Action being readied includes taking the ECB’s deposit rate negative for the first time - effectively charging banks to park money at the central bank in the hope they will lend it out instead.
The ECB insists it sees no threat of deflation but euro zone figures for May, due before it meets, are forecast to show inflation at just 0.7 percent. That is within what ECB President Mario Draghi has termed the “danger zone” below 1.0 percent for the eighth successive month.
“We are aware of the risks of a too prolonged low inflation period,” Draghi told an ECB conference outside Lisbon last week, adding that he and his colleagues had to be “particularly watchful” for any negative price spiral.
At the last policy meeting in May, Draghi said the ECB was comfortable with acting in June if updated staff forecasts merited - as close as a central banker gets to a nod and a wink.
“Draghi’s May press conference raised market expectations of action, and the ECB will want to appear bold,” said Nikolaus Keis, economist at Unicredit. “The risk is that monetary conditions may quickly start tightening anew if the ECB’s moves are perceived as too timid.”
What is not yet on the cards is the ECB following the Federal Reserve and Bank of England down the road of printing money.
The British central bank delivers its latest policy decision on the same day as the ECB. While it is too early for an interest rate rise, a now strong economic recovery and a housing market running hot are dismantling the consensus that no tightening is in prospect until next year.
“There are clear indications in the May minutes that some of the more hawkish MPC (Monetary Policy Committee) members are starting to get twitchy,” said Howard Archer, Chief UK & European Economist at IHS Global Insight.
India’s central bank meets for the first time since Narendra Modi’s landslide election win.
Reserve Bank of India (RBI) chief Raghuram Rajan has hiked interest rates three times since he took office in September, in an attempt to corral stubbornly high inflation even as economic growth slowed to decade-low rates.
Investors expect Modi to bring down inflation by cutting subsidies, improving food distribution and promoting investment in infrastructure, breaking years of policy stasis.
The market consensus is that the RBI will now keep its repo rate at 8.0 percent until at least January.

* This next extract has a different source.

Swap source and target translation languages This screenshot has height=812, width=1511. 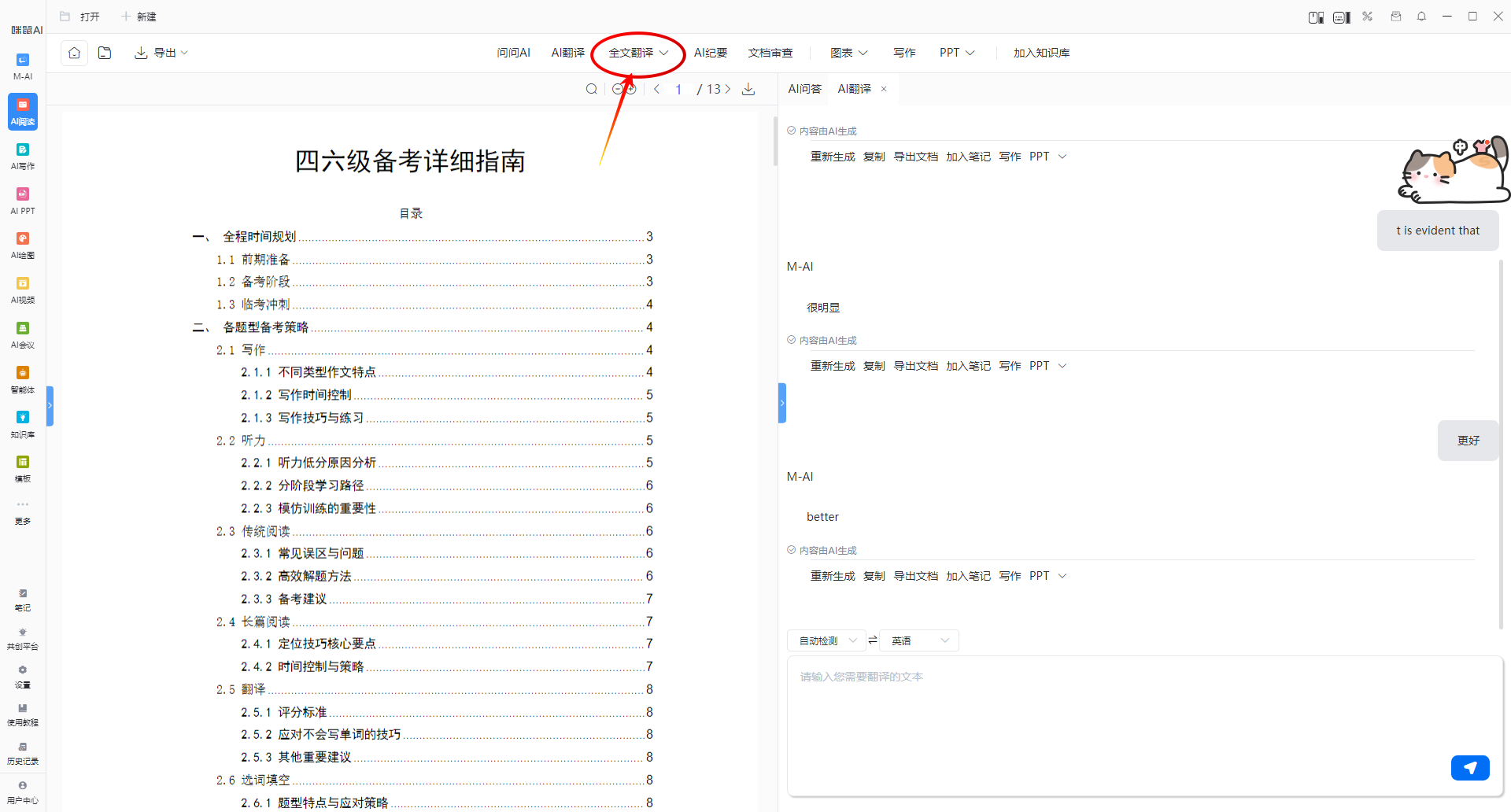click(x=873, y=640)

The monthly U.S. employment report, rarely anything other than the most important global economic indicator, is on Friday.
A Reuters poll of economists forecast 220,000 jobs will have been added in May, putting the jobless rate at 6.4 percent.

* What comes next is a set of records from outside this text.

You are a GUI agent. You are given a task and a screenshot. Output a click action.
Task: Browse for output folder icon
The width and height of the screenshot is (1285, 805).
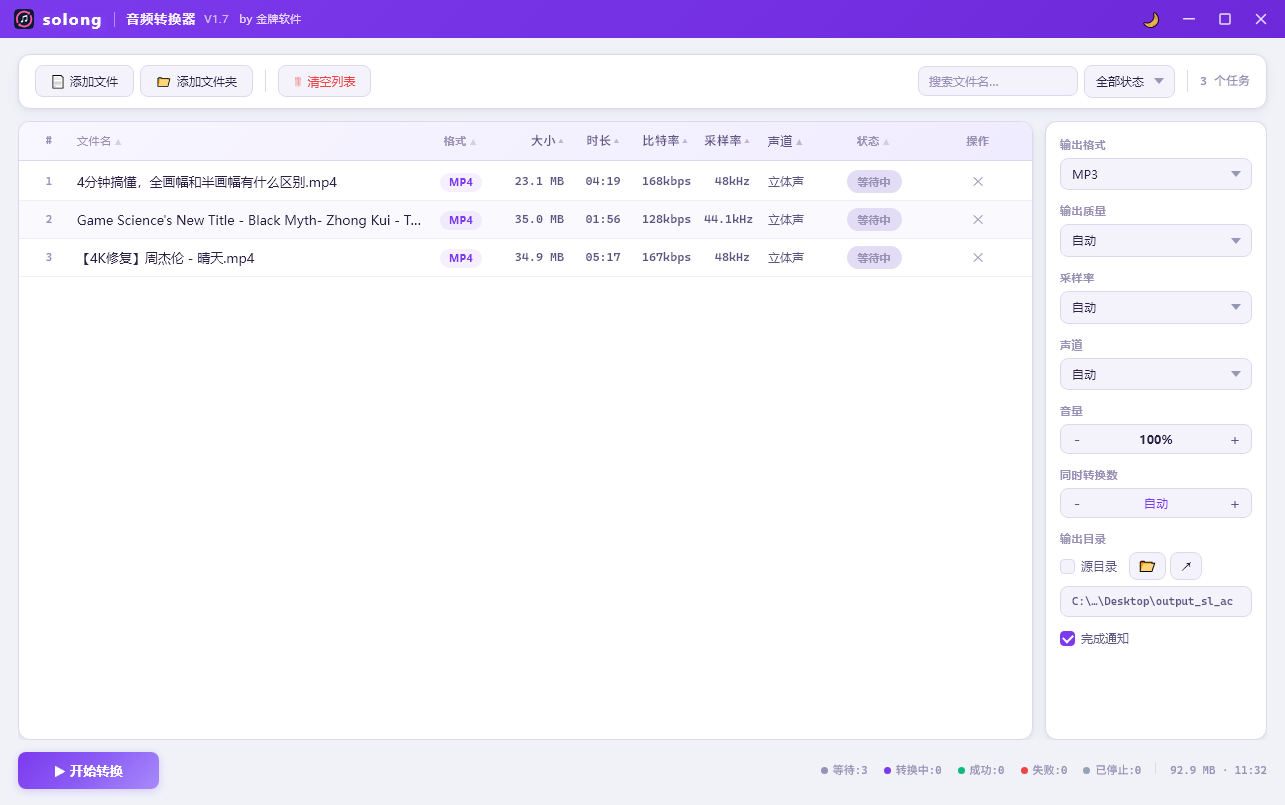(1147, 566)
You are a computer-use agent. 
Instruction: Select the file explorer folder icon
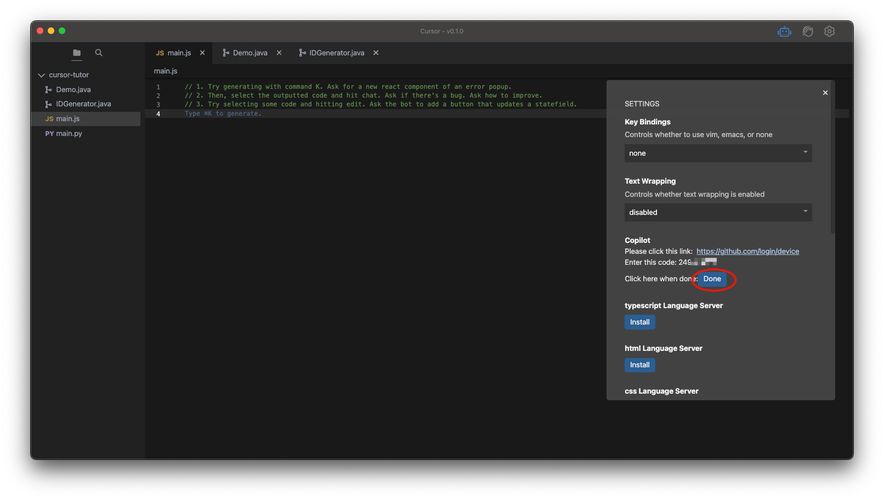pos(77,53)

Data last week showed the U.S. economy contracted in the first quarter for the first time in three years as severe winter weather bit, but there are signs activity has since rebounded.

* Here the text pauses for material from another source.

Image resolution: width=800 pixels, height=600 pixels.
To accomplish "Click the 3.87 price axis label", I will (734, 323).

Minutes of the Federal Reserve’s last meeting showed first discussions about an eventual retreat from near-zero interest rates after it finishes winding down its money creation program. The Fed’s policy committee meets next on June 17/18.
The minutes showed some divergence of views about the state of the labor market but general agreement that any sustained uptick in inflation may still be years away.
Not all economists agree.
“With domestic measures of economic slack elevated and current readings of inflation pressures well below Fed targets, the Fed’s current accommodative stance is fully appropriate,” said Gilles Moec, economist at Deutsche Bank.
“However, we expect these data, particularly inflation, to change meaningfully over the course of the year.”
Leaders of the Group of Seven nations meet in Brussels on Wednesday and Thursday, but a decisive Ukrainian election result and signs Moscow has pulled back from direct intervention in the restive east of the country mean any talk of the more sweeping sanctions against Russia that had unnerved emerging markets are likely to be firmly on the backburner.